▸ REQUIREMENTS:
Rewrite the lines below, changing "screenshot" to "image" wherever it occurs and leaving everything else as it is. Omit the pictures from your answer.

* * * * * * * * *

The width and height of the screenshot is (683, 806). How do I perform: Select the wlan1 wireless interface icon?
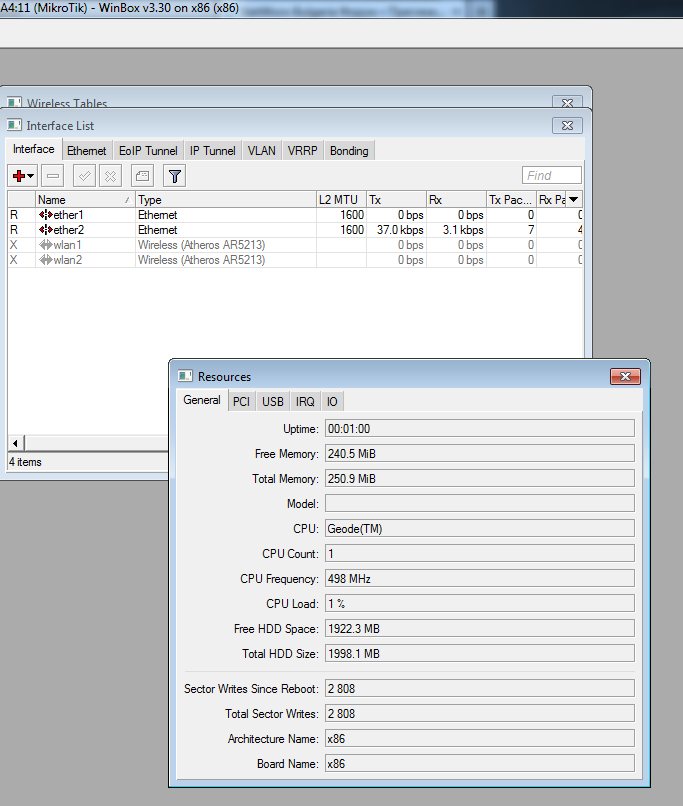(x=46, y=245)
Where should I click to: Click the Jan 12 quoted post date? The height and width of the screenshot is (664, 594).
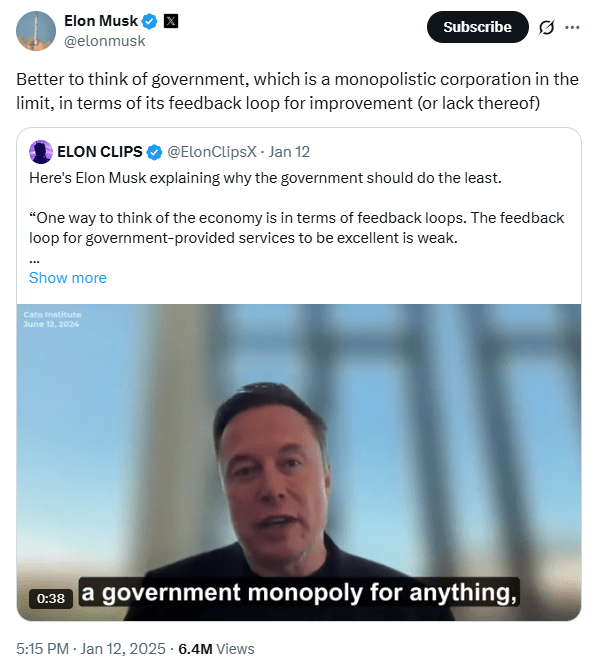[x=289, y=152]
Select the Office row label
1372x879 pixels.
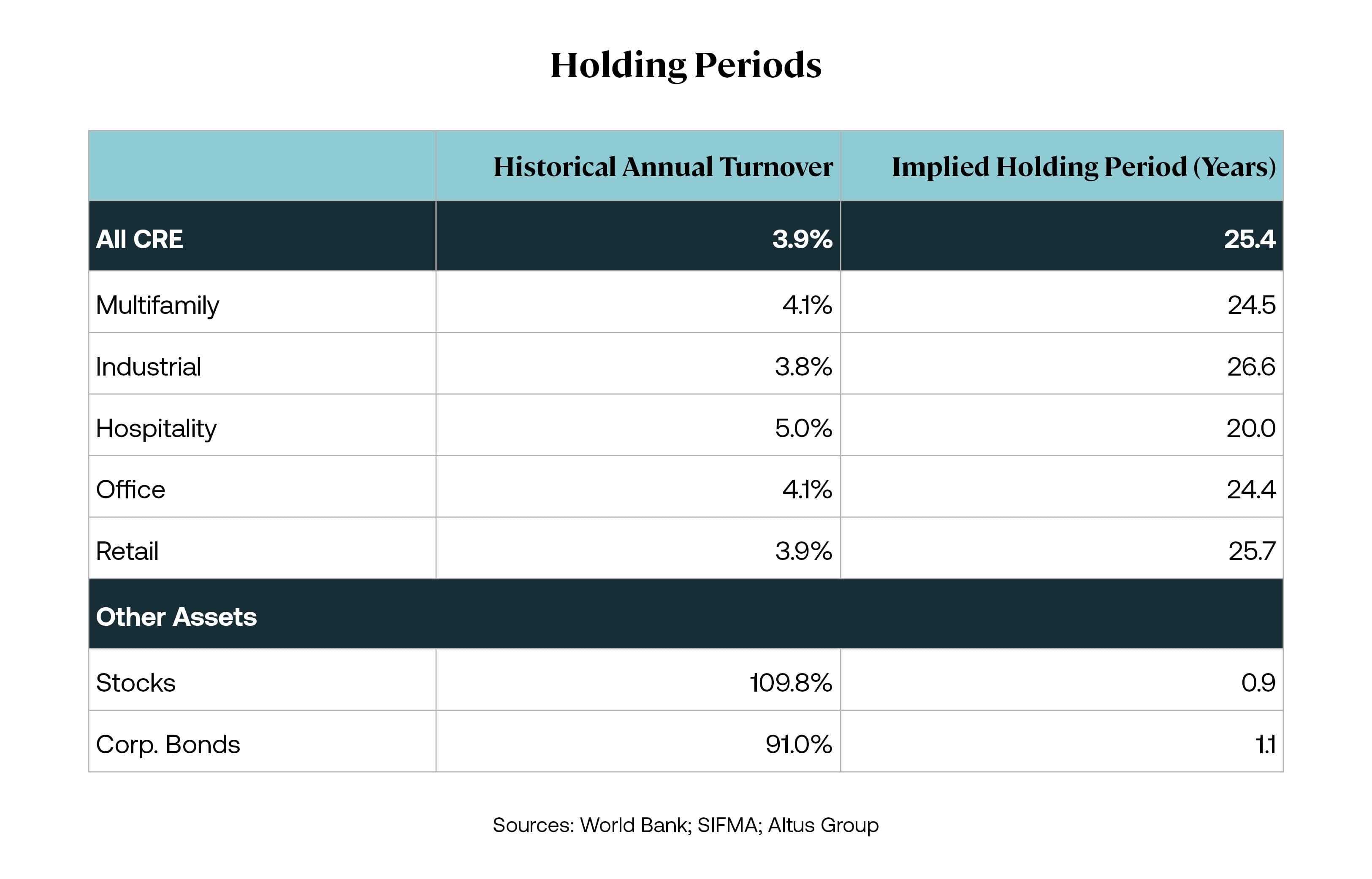(131, 490)
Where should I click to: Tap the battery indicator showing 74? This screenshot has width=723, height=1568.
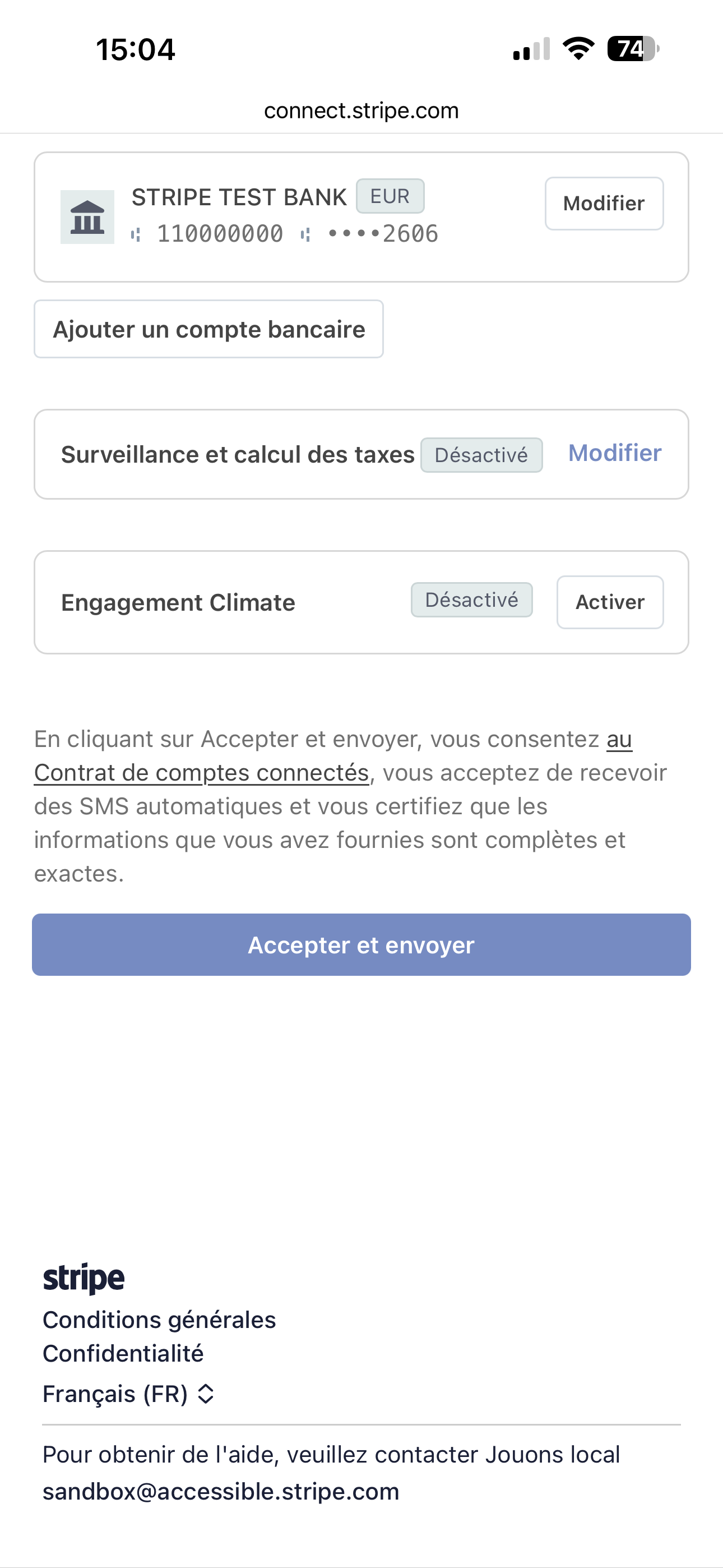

* * * * * * * * *

▸ THE OUTPUT:
The width and height of the image is (683, 806). How do I perform: Select the wlan1 wireless interface icon?
(x=46, y=245)
Where should I click to: Click the Jan 12 quoted post date? The height and width of the image is (664, 594).
[x=289, y=152]
Select the Office row label
1372x879 pixels.
(131, 490)
Where should I click to: Tap the battery indicator showing 74? This image has width=723, height=1568.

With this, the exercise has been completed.